Au printemps suivant, je fus encore de leur voyage en Touraine. Dans celui-ci, j’eus le plaisir de voir M. de Marigny pleinement réconcilié avec Mme de Séran ; hormis quelques momens d’humeur jalouse sur l’intimité des deux femmes, il fut assez aimable entre elles. À mon égard, il étoit si content de m’avoir pour médiateur qu’il m’offrit, en pur don, pour ma vie, auprès de Ménars, une jolie maison de campagne. Un petit bosquet, un jardin, un ruisseau de l’eau la plus pure, une retraite délicieuse située au bord de la Loire, rien de plus séduisant ; mais ce don étoit une chaîne, et je n’en voulois point porter.

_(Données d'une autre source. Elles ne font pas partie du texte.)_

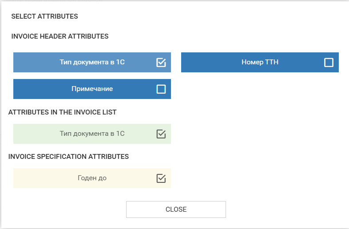Click the 'INVOICE SPECIFICATION ATTRIBUTES' heading
The image size is (349, 229).
(x=68, y=157)
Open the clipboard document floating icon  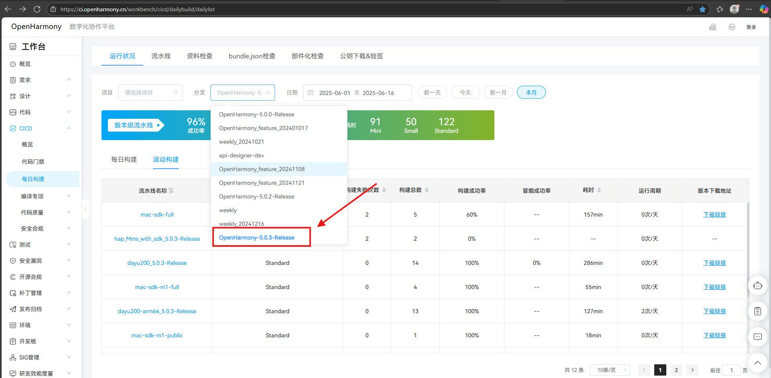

À mon retour, ce fut à Maisons que je me rendis. Cette retraite avoit pour moi des charmes ; j’aimois tout ce qui l’habitoit, et je me flattois d’y être aimé. Je n’aurois pas été plus libre et plus à mon aise chez moi. Lorsque quelqu’un de mes amis vouloit me voir, il venoit à Maisons, et il y étoit bien reçu. Le comte de Creutz étoit celui qui s’y plaisoit le plus et qu’on y goûtoit davantage, parce qu’avec les qualités les plus rares du côté de l’esprit, il étoit simple et bon.